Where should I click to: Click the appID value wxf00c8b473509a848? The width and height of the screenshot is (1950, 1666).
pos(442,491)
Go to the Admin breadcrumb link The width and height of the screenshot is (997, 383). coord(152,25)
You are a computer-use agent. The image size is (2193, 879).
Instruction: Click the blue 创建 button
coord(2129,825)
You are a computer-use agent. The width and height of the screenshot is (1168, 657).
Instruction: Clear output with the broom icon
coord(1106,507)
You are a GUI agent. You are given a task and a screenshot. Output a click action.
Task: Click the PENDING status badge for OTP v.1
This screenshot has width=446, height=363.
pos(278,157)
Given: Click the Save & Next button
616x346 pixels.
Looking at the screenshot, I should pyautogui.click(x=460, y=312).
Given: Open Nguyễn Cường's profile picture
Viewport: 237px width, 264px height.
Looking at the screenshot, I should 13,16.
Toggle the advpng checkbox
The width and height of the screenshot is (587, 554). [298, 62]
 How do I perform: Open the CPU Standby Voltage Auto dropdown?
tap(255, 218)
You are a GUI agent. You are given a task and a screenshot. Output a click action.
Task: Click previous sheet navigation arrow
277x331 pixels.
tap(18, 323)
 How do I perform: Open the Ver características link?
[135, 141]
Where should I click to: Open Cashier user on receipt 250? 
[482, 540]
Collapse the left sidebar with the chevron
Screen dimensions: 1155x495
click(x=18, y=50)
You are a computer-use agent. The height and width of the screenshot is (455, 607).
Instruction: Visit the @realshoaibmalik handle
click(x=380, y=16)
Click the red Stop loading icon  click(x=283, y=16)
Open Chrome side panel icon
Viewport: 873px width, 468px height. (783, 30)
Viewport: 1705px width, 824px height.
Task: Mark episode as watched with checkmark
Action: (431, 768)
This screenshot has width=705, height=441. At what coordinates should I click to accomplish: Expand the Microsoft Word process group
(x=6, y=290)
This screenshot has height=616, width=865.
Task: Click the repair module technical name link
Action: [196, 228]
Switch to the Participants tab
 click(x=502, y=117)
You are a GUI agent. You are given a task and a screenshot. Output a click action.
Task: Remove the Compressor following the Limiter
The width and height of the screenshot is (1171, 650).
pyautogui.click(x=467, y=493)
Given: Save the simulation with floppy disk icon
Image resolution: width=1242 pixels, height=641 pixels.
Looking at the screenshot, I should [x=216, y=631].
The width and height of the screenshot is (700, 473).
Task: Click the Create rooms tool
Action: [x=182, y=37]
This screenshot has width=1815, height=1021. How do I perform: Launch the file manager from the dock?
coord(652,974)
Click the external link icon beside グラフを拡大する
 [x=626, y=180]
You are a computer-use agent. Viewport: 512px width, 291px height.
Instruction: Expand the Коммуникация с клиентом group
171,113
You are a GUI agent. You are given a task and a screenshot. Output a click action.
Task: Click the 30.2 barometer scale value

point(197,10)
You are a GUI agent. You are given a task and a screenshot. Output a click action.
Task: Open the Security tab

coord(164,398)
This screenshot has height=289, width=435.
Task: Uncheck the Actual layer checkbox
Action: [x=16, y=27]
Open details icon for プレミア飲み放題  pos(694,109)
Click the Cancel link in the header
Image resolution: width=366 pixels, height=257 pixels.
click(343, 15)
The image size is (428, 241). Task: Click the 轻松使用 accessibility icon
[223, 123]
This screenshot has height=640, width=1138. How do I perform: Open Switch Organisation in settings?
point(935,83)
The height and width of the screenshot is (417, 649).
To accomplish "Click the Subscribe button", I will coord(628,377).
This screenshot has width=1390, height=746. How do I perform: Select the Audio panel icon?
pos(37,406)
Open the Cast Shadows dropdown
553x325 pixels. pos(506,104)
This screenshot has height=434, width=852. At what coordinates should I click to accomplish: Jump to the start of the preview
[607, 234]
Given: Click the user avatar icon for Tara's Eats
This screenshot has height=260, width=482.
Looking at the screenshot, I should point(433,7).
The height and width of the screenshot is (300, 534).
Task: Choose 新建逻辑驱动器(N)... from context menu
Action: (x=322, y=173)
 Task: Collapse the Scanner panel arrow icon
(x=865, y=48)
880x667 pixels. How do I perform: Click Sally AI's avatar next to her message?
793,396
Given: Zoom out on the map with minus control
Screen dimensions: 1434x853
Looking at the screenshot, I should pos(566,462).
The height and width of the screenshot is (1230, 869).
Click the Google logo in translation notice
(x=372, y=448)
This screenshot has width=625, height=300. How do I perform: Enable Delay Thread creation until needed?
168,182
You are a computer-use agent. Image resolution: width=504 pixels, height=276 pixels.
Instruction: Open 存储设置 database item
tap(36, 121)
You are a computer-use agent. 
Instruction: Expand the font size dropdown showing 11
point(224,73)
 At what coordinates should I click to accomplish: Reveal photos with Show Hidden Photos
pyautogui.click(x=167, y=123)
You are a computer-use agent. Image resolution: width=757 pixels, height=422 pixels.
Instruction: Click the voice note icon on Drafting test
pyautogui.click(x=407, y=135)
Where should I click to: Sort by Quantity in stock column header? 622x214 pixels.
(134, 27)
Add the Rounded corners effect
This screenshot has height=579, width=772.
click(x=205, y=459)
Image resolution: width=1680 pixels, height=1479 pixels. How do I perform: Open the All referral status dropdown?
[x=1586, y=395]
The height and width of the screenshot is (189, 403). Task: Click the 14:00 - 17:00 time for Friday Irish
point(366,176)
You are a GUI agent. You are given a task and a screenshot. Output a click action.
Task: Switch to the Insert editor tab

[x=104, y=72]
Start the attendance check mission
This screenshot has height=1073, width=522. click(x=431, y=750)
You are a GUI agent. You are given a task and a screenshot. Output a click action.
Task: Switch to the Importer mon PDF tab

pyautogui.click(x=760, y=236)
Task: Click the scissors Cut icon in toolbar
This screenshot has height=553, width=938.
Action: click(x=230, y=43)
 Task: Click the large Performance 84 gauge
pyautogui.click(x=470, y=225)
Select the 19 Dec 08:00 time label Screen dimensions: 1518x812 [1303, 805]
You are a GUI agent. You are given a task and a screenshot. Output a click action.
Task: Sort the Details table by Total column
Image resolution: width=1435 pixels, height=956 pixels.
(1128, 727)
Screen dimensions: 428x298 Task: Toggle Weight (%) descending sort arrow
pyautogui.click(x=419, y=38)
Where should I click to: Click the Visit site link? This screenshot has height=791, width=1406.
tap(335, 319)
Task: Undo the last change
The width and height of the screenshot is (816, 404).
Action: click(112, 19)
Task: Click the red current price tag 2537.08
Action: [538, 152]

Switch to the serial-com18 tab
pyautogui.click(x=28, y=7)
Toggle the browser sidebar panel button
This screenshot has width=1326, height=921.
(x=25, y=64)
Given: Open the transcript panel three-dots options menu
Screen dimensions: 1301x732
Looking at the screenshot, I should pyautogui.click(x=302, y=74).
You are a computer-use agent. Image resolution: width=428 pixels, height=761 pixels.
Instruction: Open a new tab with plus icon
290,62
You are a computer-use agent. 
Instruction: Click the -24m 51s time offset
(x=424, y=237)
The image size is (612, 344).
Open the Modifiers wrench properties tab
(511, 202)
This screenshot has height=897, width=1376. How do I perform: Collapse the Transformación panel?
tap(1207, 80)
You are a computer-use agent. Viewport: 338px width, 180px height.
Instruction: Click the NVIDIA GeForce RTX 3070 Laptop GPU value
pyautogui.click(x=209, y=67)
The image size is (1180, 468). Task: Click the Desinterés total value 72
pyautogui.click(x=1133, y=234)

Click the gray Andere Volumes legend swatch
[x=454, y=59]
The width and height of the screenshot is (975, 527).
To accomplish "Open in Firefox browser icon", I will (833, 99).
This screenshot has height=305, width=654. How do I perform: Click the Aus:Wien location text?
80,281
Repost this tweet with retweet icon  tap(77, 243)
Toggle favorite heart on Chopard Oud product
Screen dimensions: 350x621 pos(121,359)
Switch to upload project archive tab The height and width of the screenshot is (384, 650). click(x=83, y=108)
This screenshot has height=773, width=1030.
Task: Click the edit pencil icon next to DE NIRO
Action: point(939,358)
§ §
§ SHORT EXERCISE: Copy out the lines of the records from the one containing "This screenshot has height=305, width=654." through the end of the records, keeping them identical to the original.

§ CORRECT RESULT:
This screenshot has height=305, width=654. How do I perform: Click the Aus:Wien location text?
80,281
Repost this tweet with retweet icon  tap(77, 243)
Toggle favorite heart on Chopard Oud product
Screen dimensions: 350x621 pos(121,359)
Switch to upload project archive tab The height and width of the screenshot is (384, 650). click(x=83, y=108)
This screenshot has height=773, width=1030.
Task: Click the edit pencil icon next to DE NIRO
Action: point(939,358)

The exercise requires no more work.